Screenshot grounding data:

§ §

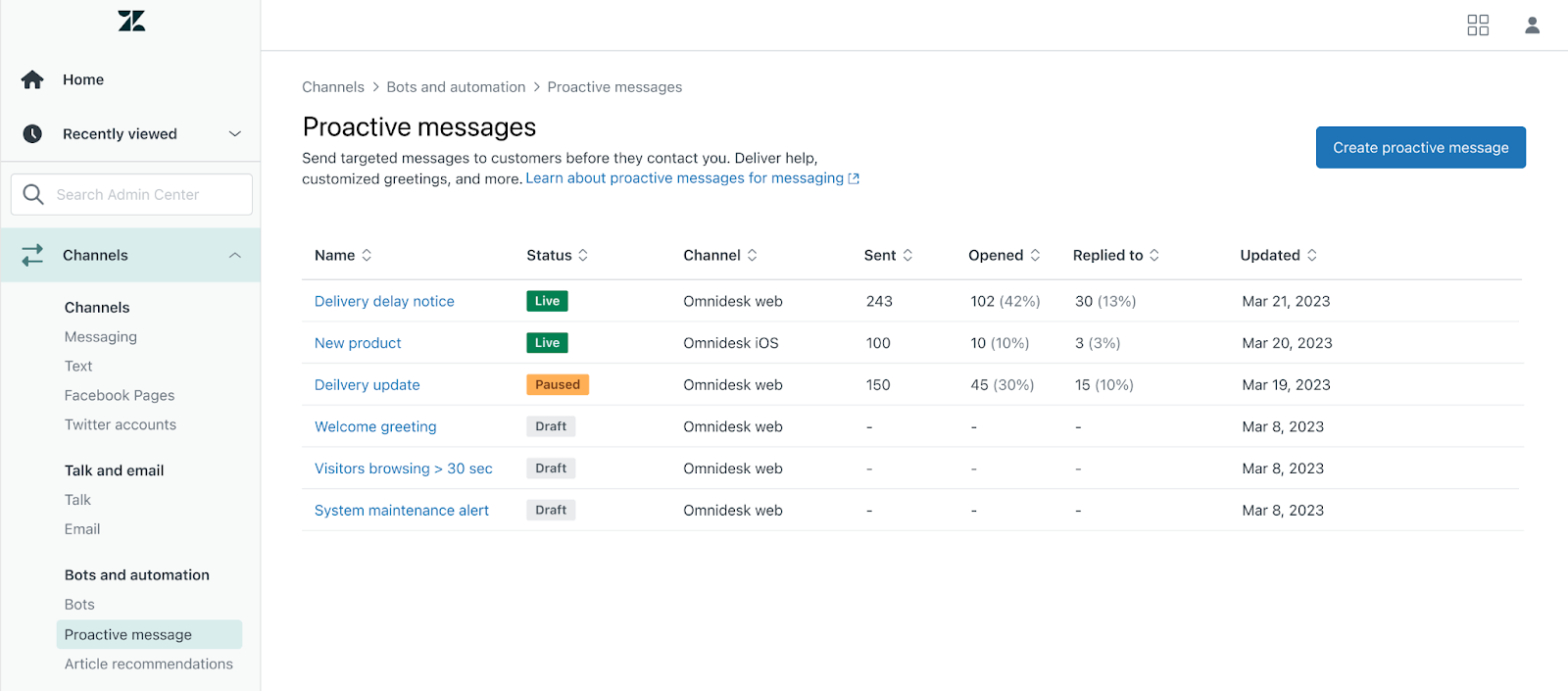Screen dimensions: 1568x691
Task: Expand the Recently viewed chevron
Action: coord(235,133)
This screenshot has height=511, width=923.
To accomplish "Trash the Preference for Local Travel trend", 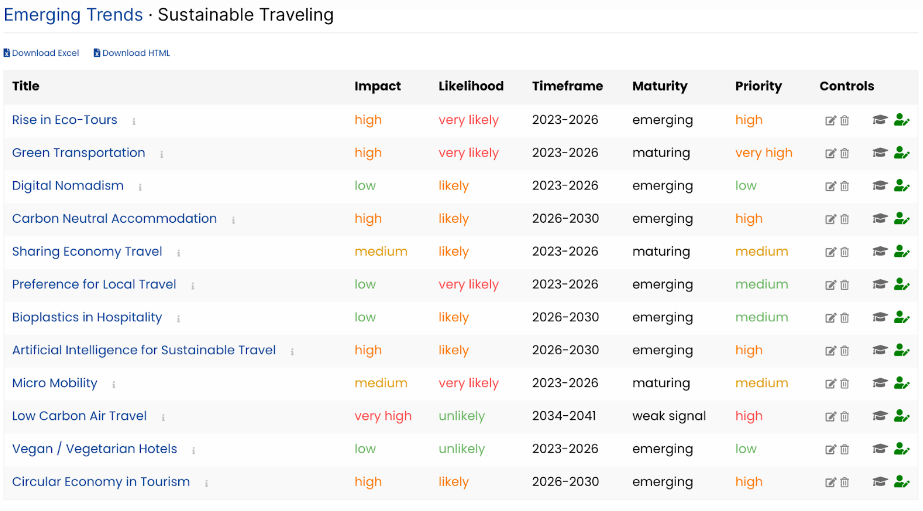I will 845,285.
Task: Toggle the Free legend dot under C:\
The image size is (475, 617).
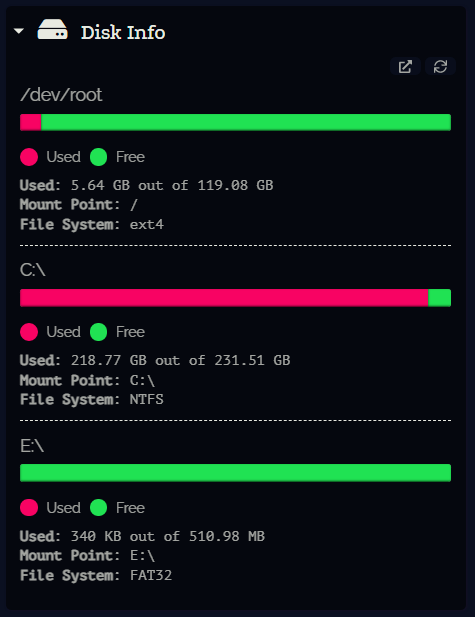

§ §

● WHAT TO PRODUCE: Give again, word for word, each line from the one holding "Task: Toggle the Free legend dot under C:\" through the end of the entries, and leave out any picture.

● SOLUTION FOR THIS TASK:
Task: Toggle the Free legend dot under C:\
The image size is (475, 617).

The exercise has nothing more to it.